Simply put until recently the big exchanges could not offer anything more than straight price data. What has changed is the large global exchange groups now possess a wider range of products thanks to a spending spree focused on buying up analytics, services, and solutions providers. This means the likes of Deutsche Börse Group, LSEG, and NASDAQ along with original data source owner S&P Global can now supply from one source a range of products, now with processing capabilities. Even if the clients do not want the exchange’s own data, they can still subscribe to their services utilising other sources.

We see the relationships between Big Tech and Financial Information engaging in a three stage process, of which stage 1 has been achieved, but stages 2 and 3 offer ever greater value added revenues and profits. These are:

1.Offering data (already there)

2.Provide higher margin analytics and services (in progress)

3.Create high tech trading venues (the holy grail)

For smaller exchanges, vendors, and independent third party solution providers it dramatically alters competitive dynamics, and for data consumers offers what may prove to be superficially attractive options to reduce costs in the short term.

TRADITIONAL VENDORS & SMALLER EXCHANGES MUST BE WORRIED

If was a Bloomberg I would be concerned, less so for Refinitiv as they are part of LSEG. While the Cloud Providers are delivering a vendor like service there is a serious difference where those words ‘analytics’, ‘services’ and ‘scalability’ resurface.

The traditional vendors deliver an exchanges’ price data to data consumers via their networks and their clients can use the vendors own services, or a third party, to process that price data. Bloomberg provides an excellent example of this, as well as offering trading connectivity across a range of markets within their own platform additionally. But the exchanges proprietary services are not part of the arrangement.

With the Cloud providers tie ups, the value added services and analytics are the keys to each deal, with price data becoming a part of the bundle of offerings that can be made available directly to the data consumer. These Cloud Providers become ‘Market Data Vendors Plus’.

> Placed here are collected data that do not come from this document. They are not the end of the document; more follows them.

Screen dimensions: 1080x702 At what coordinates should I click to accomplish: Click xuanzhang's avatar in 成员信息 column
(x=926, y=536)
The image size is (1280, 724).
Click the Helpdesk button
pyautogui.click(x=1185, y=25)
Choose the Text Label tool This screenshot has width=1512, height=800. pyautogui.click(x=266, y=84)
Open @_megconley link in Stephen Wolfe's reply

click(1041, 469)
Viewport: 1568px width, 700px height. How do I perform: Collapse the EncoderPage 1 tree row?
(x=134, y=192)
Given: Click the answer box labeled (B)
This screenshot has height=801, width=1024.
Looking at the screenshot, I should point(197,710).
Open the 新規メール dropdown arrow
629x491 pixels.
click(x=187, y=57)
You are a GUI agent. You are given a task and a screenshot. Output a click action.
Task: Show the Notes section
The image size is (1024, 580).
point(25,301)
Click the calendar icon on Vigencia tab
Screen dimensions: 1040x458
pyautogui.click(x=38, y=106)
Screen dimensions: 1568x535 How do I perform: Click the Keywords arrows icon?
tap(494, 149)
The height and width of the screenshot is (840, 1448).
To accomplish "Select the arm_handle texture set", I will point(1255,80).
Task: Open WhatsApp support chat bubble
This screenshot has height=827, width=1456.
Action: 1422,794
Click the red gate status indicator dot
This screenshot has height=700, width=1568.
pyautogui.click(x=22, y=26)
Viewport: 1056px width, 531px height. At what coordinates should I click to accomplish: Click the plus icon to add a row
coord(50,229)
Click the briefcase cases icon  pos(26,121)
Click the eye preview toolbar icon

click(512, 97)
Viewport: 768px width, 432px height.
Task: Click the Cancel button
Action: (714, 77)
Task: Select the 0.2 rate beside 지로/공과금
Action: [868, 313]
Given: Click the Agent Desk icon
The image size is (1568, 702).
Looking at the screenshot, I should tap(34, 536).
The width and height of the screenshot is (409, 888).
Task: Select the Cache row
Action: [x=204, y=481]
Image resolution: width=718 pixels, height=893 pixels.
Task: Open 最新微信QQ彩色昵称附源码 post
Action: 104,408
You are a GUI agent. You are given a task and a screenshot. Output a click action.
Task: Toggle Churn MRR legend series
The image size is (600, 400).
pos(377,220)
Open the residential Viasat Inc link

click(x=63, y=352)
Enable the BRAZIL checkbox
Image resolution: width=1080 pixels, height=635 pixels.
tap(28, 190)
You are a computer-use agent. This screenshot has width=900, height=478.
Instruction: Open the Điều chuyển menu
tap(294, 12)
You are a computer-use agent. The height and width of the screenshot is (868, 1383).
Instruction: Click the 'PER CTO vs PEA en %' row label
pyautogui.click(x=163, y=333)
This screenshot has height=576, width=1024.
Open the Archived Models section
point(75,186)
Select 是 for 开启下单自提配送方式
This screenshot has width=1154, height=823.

This gives the opportunity for the exchanges combined with the high power infrastructure of Big Tech to become both providers and processors of the data. A beguiling inducement for smaller financial institutions lacking resources looking for cost effective one stop data solutions, even if the deals on offer lock them into long term contracts that could prove very difficult to unravel.

In this scenario, smaller exchanges entering their own agreements with Cloud Providers end up becoming content fodder, merely feeding their own price data into larger brethren’s solutions even for their own local markets. More worrying, as the larger exchanges offer more trading on their own platforms with their Cloud partners they can create de facto dark pools syphoning off trading from other markets.

IMPACTS AND IMPLICATIONS

What do the deals between Big Tech and Big Exchanges mean to both the competition and the data consumer?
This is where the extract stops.